Cleanup of Adaptor Ligated DNA - NEBNext Fast DNA Fragmentation & Library Prep Set for Ion Torrent (E6285)
- Add 72 µl (1.8 x volume) of AMPure XP Beads to the sample and mix by pipetting up and down.
- Incubate for 5 minutes at room temperature.
- Pulse-spin the tube and place in a magnetic rack for approximately 2-3 minutes until the beads have collected to the wall of the tube and the solution is clear.
- Carefully remove and discard the supernatant without disturbing the beads that contain the DNA target.

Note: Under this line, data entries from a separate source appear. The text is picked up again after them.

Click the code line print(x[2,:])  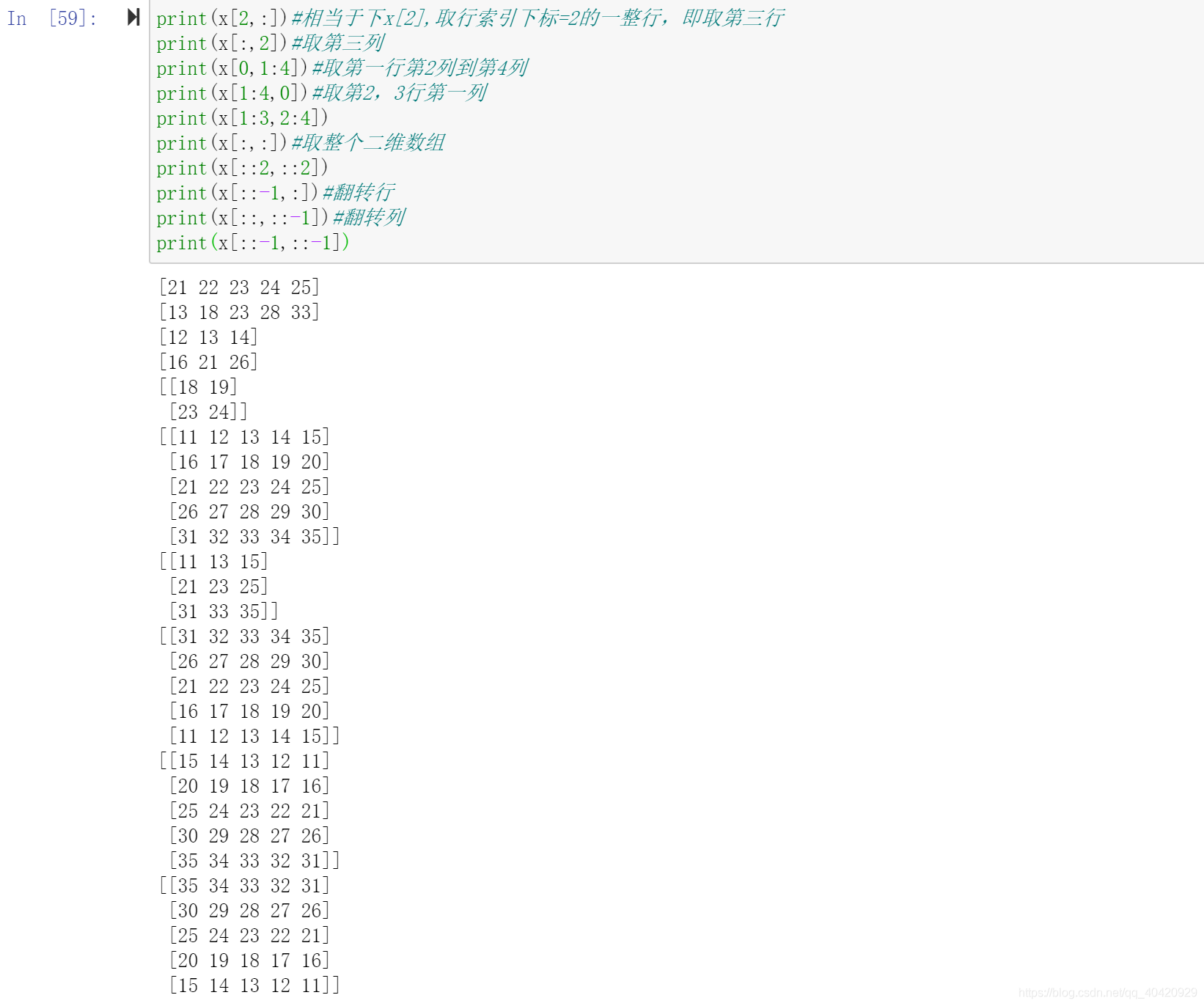coord(221,18)
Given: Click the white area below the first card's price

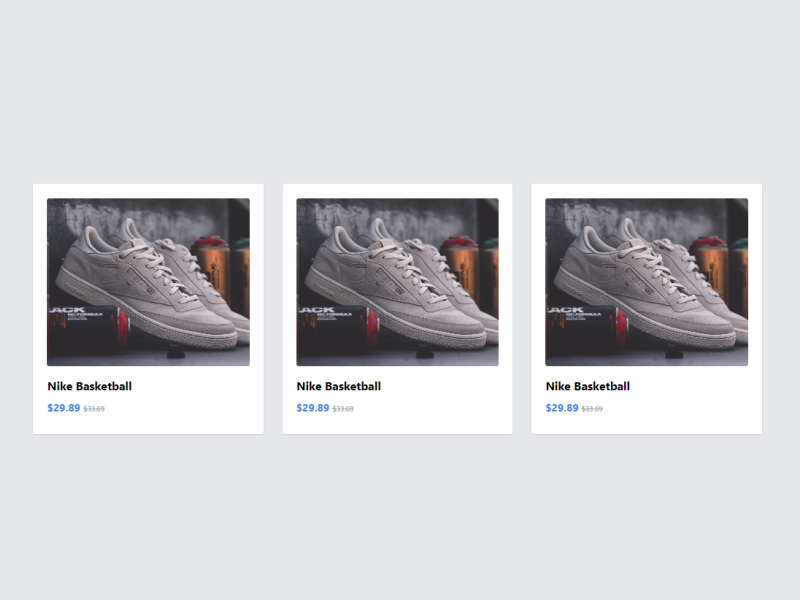Looking at the screenshot, I should tap(148, 425).
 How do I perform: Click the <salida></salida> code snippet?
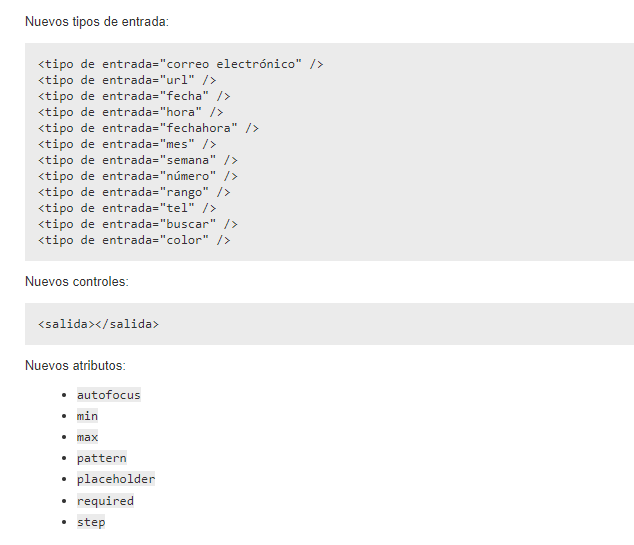point(98,324)
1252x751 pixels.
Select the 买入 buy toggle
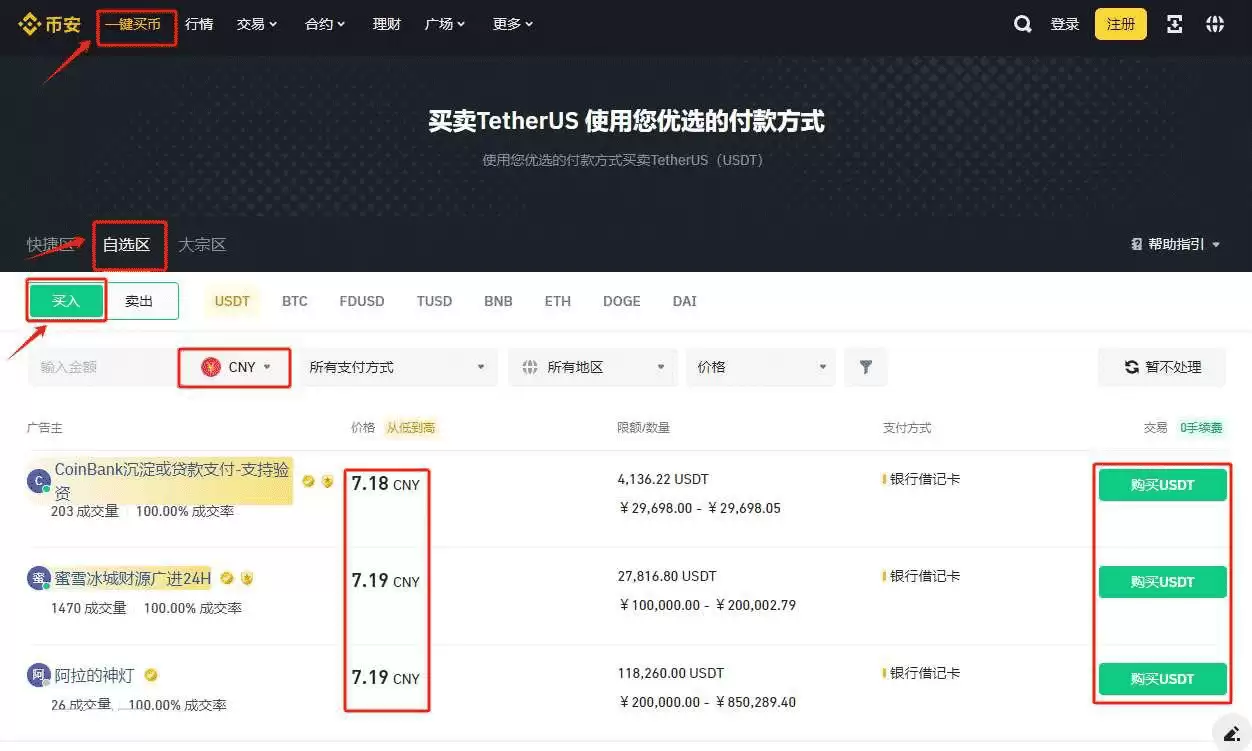[65, 300]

- Keep the tube on the magnet and add 200 µl freshly prepared 80% ethanol. Incubate to room temp for 30 seconds and carefully remove and discard the supernatant.
- Repeat step 5.
- Keeping the tube in the magnetic rack, with the cap open, air dry the beads for 5 minutes at room temperature.
Caution: Do not overdry the beads. This may result in lower recovery of DNA target.
- Remove the tube from the magnet. Resuspend the beads in 25 μl of 0.1X TE (volume may be adjusted for specific size selection protocol). Incubate for 2 minutes at room temperature.
- Pulse spin the tube, and place in the magnetic rack until the beads have collected to the side of the tube and the solution is clear.
- Transfer approximately 20 μl of the supernatant to a clean tube. Be careful not to transfer any beads.
- For E-Gel or Agarose gel size selection, select adaptor ligated DNA in the 190–230 bp range for 100 bp libraries and 290–330 bp range for 200 bp read lengths.
- Proceed to PCR Amplification of Adaptor Ligated DNA.